Our localized governments are referred to as Municipalities. Municipalities are collective, contiguous parcels of land that are regulated and maintained under a common set of ordinances which have been voted on and adopted by its residences. In Chester County, we have 73 municipalities which are classified as either Townships, Boroughs or Cities. Each of these entities is governed a little differently from one another, although much of the regulation is the same. So, why the different classifications?
In short, the differences are mainly in their population size and the structure of their elected and appointed officials. In the late 1600s, William Penn established townships by dividing areas with at least 10 families living relatively close to one another. As the population continued to grow, townships were further divided into two classes. There are “First Class” townships, which are generally defined as lands with at least 300 people per square mile and have petitioned and voted for first-class status. All other townships have “second class” status. In today’s politically charged environment, I’m sure this could easily be looked upon as some sort of social discrimination, but it refers to the structure of their government and population size rather than the character and social status of its people.
Next, we have Boroughs. Boroughs were born out of Townships with at least 500 people. The Borough government structure is a little different in that it has a Mayor and a Borough Council rather than Supervisors or Commissioners. A Borough Mayor typically lacks the political punch of that of the city mayor as its primary duties are more of civic/social responsibilities. However, they are often influential with its council and have the ability to break ties and/or veto the council’s decision. Chester County has 15 such Boroughs with West Chester being the most prominent, as well as the most populated. According to the latest census, there are now more than 18,000 people living within the 1 square mile of its boundaries. Modena, on the other hand, is the smallest in size, at 0.34 sq. miles, and least populated with only 535 residence according to the latest census.

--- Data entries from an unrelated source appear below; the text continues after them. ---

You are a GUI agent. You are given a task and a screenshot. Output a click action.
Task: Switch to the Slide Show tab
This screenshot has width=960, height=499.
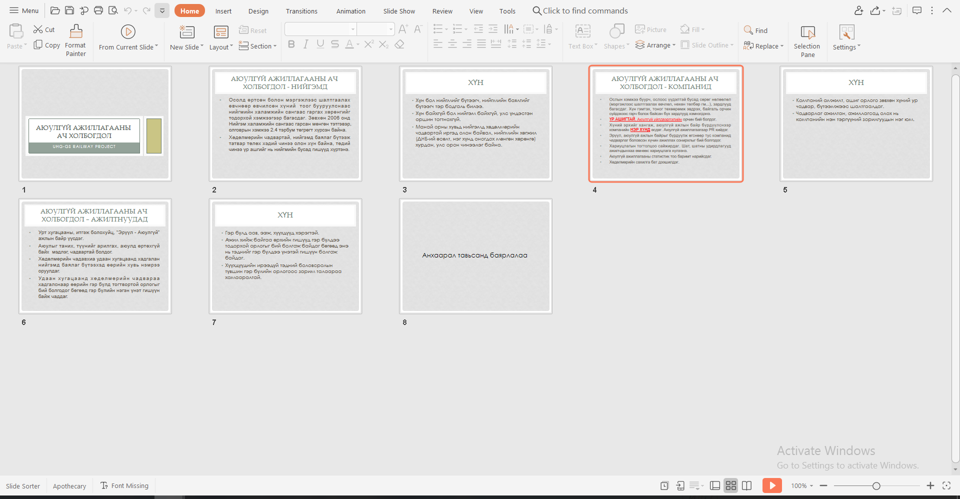click(399, 11)
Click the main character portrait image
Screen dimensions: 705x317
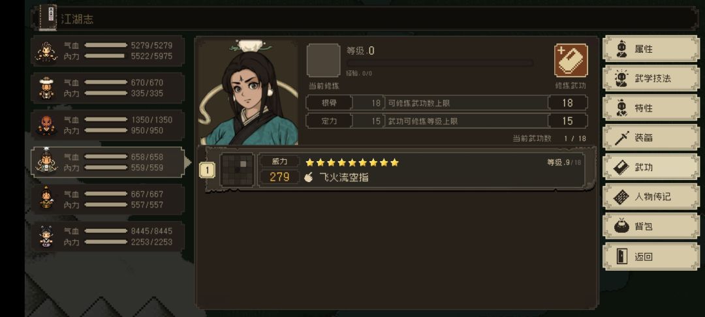[x=248, y=93]
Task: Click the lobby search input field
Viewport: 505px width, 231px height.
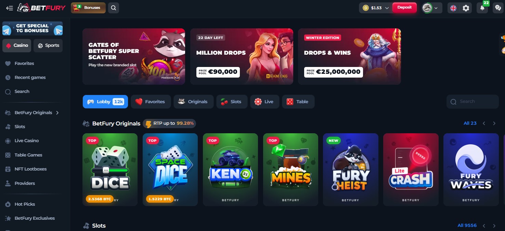Action: (x=472, y=101)
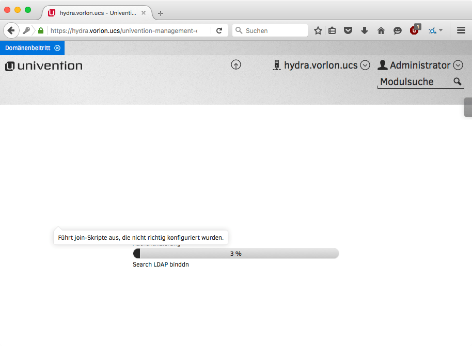Expand the Administrator user menu
The width and height of the screenshot is (472, 346).
pos(458,65)

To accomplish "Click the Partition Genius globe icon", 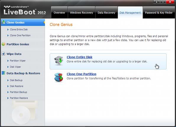I will coord(4,44).
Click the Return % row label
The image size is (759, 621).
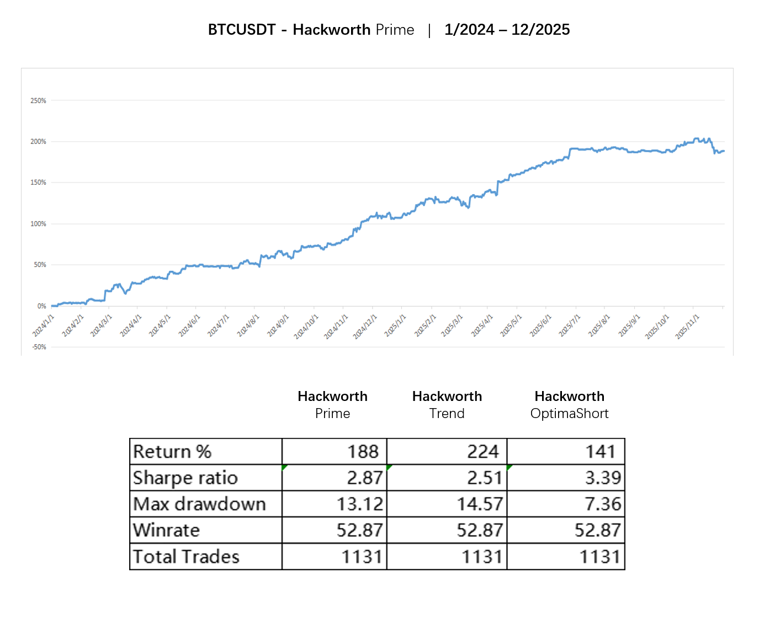click(172, 452)
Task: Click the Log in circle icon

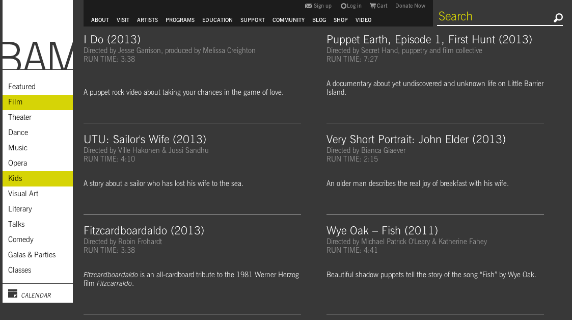Action: tap(343, 6)
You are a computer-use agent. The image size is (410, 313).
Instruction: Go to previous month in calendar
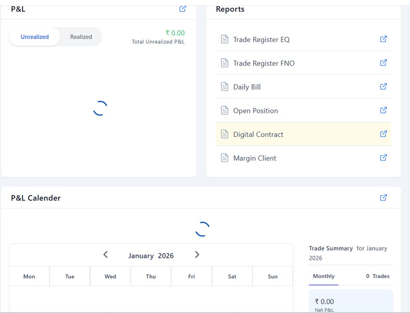tap(106, 255)
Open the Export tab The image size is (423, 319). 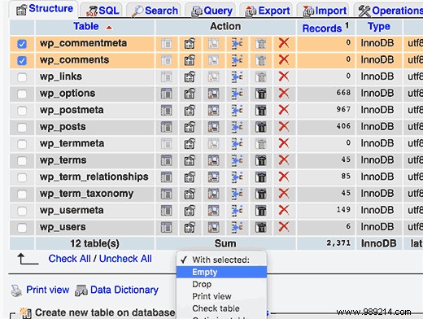point(268,11)
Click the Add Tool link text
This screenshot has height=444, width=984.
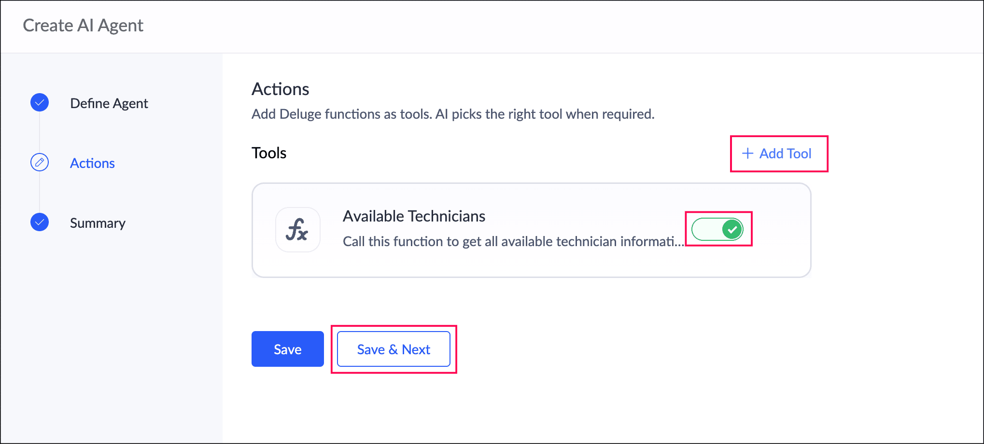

Last, but not least, we have Cities. In Chester County, there is only one municipality with this classification which is the City of Coatesville. Ironically, the population per capita is significantly less than that of West Chester, with approx. 12,000 residents within 1.6 sq. miles. As far as the government goes, in cities, the Mayor has a much more influential position and pulls rank on its Council Members unlike its counterpart in the Borough system. Originally, there were 4 classes of cities. There were 1st class cities which have a population of 1,000,000+, 2nd class cities which have a population of 250,000 to 1,000,000, 3rd class cities with populations under 250,000 and then there is 2nd class ‘A’ cities with a population of 80,000 to 250,000 that elect, by ordinance, to be classified as such. Changes to the class of a city requires a majority vote of its citizens, as well as changes to its population that has held true over two consecutive censuses.
Most people may not think about what type of municipality they live in, or even care, however, the mere title often incites an immediate stereotype to the type of community. Like myself, I think that most people assume Townships to be rural, Boroughs to be quaint, and Cities to be crowded.